Standard Deviation Calculator

Calculate the standard deviation, variance, mean, and other statistical measures for a set of numbers with this free online calculator.

About Standard Deviation

Standard deviation is a measure of the amount of variation or dispersion in a set of values. A low standard deviation indicates that the values tend to be close to the mean, while a high standard deviation indicates that the values are spread out over a wider range.

Population vs.
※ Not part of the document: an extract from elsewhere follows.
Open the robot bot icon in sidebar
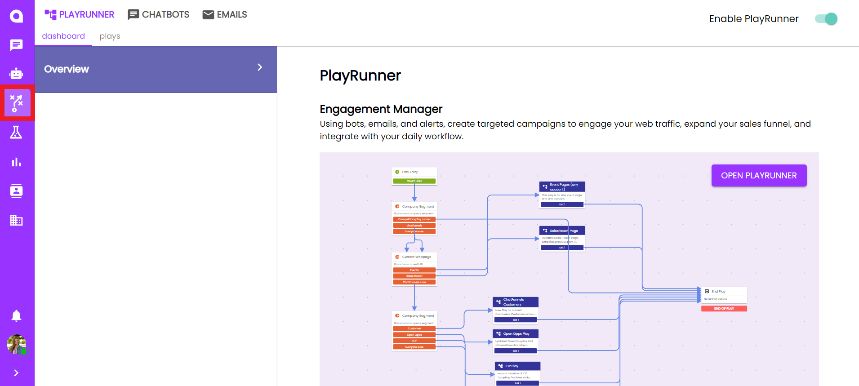Viewport: 859px width, 386px height. (x=17, y=74)
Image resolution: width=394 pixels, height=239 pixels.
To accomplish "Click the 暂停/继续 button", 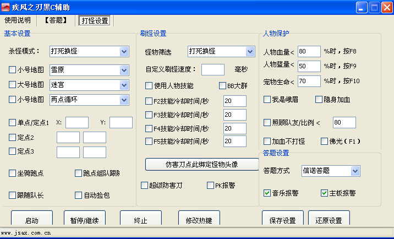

Sample Standard Deviation

There are two types of standard deviation calculations:

  • Population Standard Deviation (σ): Used when data represents the entire population.
  • Sample Standard Deviation (s): Used when data is a sample from a larger population.

Formulas

Population Standard Deviation:

σ = √(Σ(xi - μ)² / N)

Sample Standard Deviation:

s = √(Σ(xi - x̄)² / (n-1))

Where:

xi = each value in the dataset

μ or x̄ = mean of the dataset

N or n = number of values in the dataset

How to Calculate Standard Deviation

  1. Calculate the mean (average) of the dataset.
  2. Subtract the mean from each data point to find the deviation.
  3. Square each deviation.
  4. Sum all the squared deviations.
  5. Divide by N (population) or N-1 (sample).
  6. Take the square root of the result.

Example Calculation

Let's calculate the standard deviation for the dataset: 4, 8, 15, 16, 23, 42

Step 1: Calculate the mean: (4 + 8 + 15 + 16 + 23 + 42) / 6 = 18

Step 2: Find deviations from the mean:

4 - 18 = -14, 8 - 18 = -10, 15 - 18 = -3, 16 - 18 = -2, 23 - 18 = 5, 42 - 18 = 24

Step 3: Square the deviations:

(-14)² = 196, (-10)² = 100, (-3)² = 9, (-2)² = 4, (5)² = 25, (24)² = 576

Step 4: Sum the squared deviations:

196 + 100 + 9 + 4 + 25 + 576 = 910

Step 5: Divide by N (population) or N-1 (sample):

Population: 910 / 6 = 151.67

Sample: 910 / 5 = 182

Step 6: Take the square root:

Population: √151.67 ≈ 12.32

Sample: √182 ≈ 13.49

Applications of Standard Deviation

Field Application
Finance Measuring investment risk and volatility
Quality Control Monitoring manufacturing processes
Weather Forecasting Analyzing temperature variations
Medicine Evaluating clinical trial results
Education Grading on a curve, standardized testing

Interpreting Standard Deviation

In a normal distribution:

  • Approximately 68% of data falls within 1 standard deviation of the mean
  • Approximately 95% of data falls within 2 standard deviations of the mean
  • Approximately 99.7% of data falls within 3 standard deviations of the mean

This is known as the empirical rule or the 68-95-99.7 rule.